Im looking for some suggestions / help with a current site problem we are encountering.

We are trenching (for 90" Storm Drain Pipe) 25 - 30 feet deep. Due to poor soil conditions and parallel utilities, Sold Sheeting is the only way to shore the trench. Although installing the shoring can be difficult at times, we can get it done.

We pre-drill beam holes, and install the 40' 89# I Beams. We are *required* to backfill the bottom 10 feet of the beam holes with 2-sack slurry...then we can use sand for the remaining 30 feet.

The problem comes when we need to remove the beams. For the most part, we are able to remove the 8x20' plates (its not easy though) using the CAT 385 Excavator. The beams can not be removed. When pulling on the beams using the 385, we rip the webbing out of the beams, and they have not even moved. We even pull so hard that be are constantly breaking 100-ton shackles.

The easiest fix would be to use a vibrator to extract, however, the owner will not allow this.

Any alternate Ideas, equipment, solutions that might be able to help me out would greatly appreciated. 

btw...the project is location in California.


----------



## rino1494 (Jan 31, 2006)

Well, I was going to say a vibrator, but I guess that it out of the question. How come they will not let you use one ??

BTW.......I need to see pictures of this.


----------



## Ford310 (Feb 28, 2010)

rino1494 said:


> Well, I was going to say a vibrator, but I guess that it out of the question. How come they will not let you use one ??
> 
> BTW.......I need to see pictures of this.
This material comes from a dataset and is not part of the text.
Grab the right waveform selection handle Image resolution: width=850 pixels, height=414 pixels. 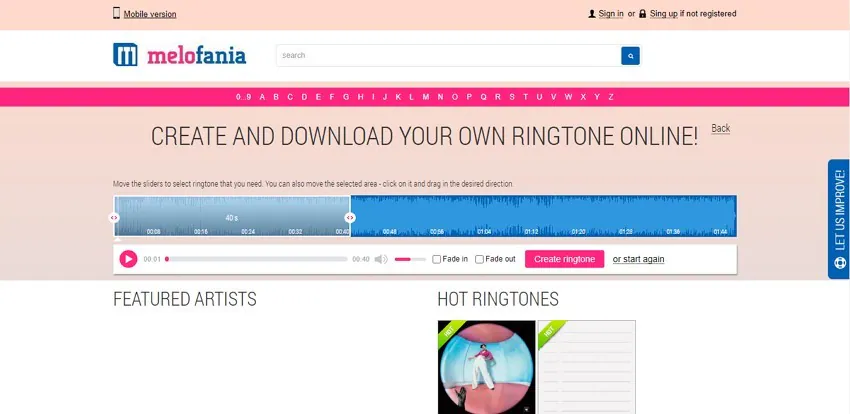[x=350, y=217]
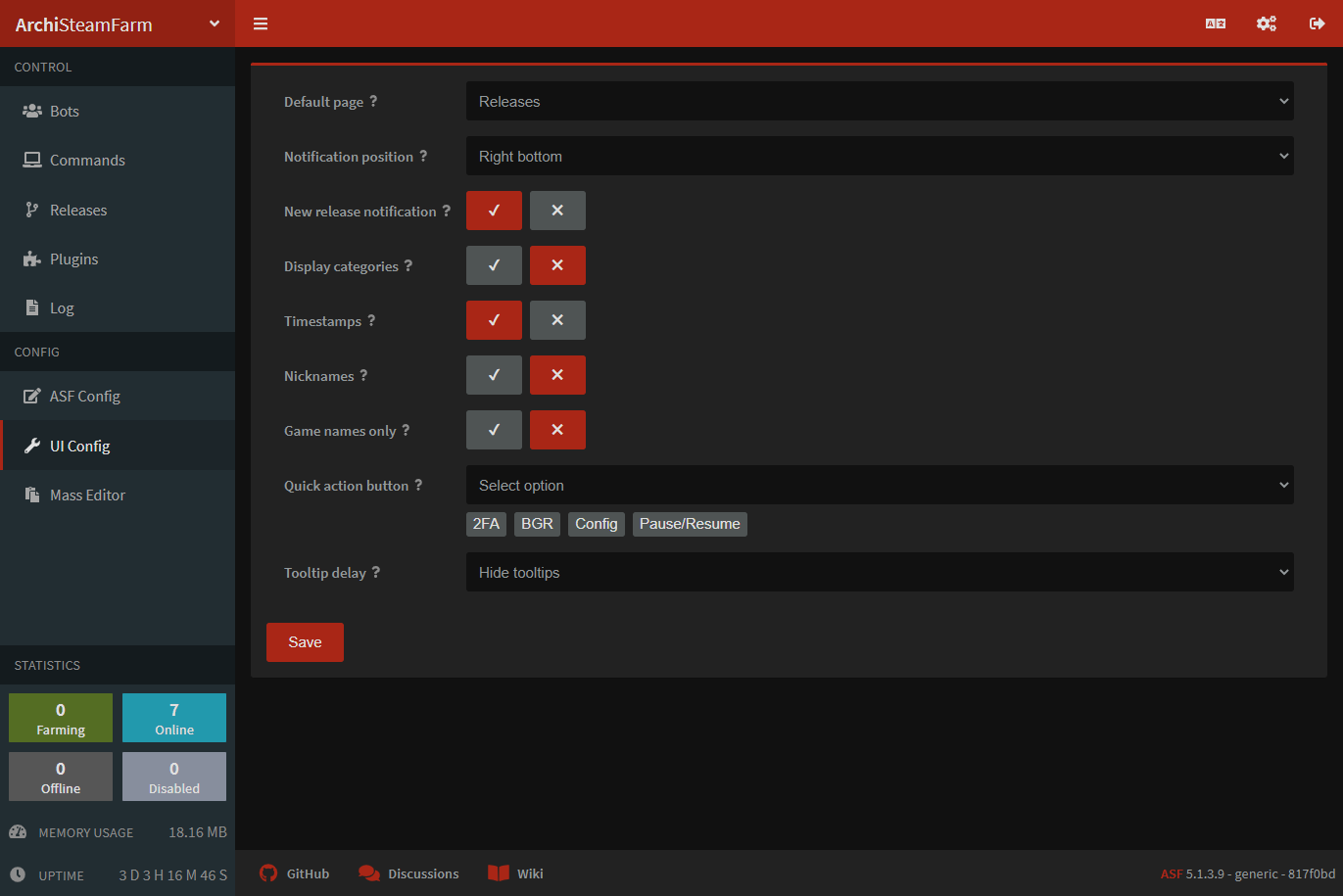Enable Nicknames with the checkmark button
Image resolution: width=1343 pixels, height=896 pixels.
point(494,375)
Work is for a public agency, and the yahoo engineer (who has probably never stepped foot on a construction site) who put the project together just threw in a boiler plate spec which says no vibrating equipment is allowed. Trust me...ive exhausted all resources in trying to get an exception made.


----------



## Ford310 (Feb 28, 2010)

rino1494 said:


> BTW.......I need to see pictures of this.


 
Picture of the excavated Shored Trench w/ pipe installed. 

If you have interest in seeing more pictures, send me a private message with your email, and ill send them to you or provide you with a link and pw.


----------



## cexcavation (Apr 17, 2008)

Now that is impressive!!!:thumbsup: Looks like a fun job, minus the beam removal. 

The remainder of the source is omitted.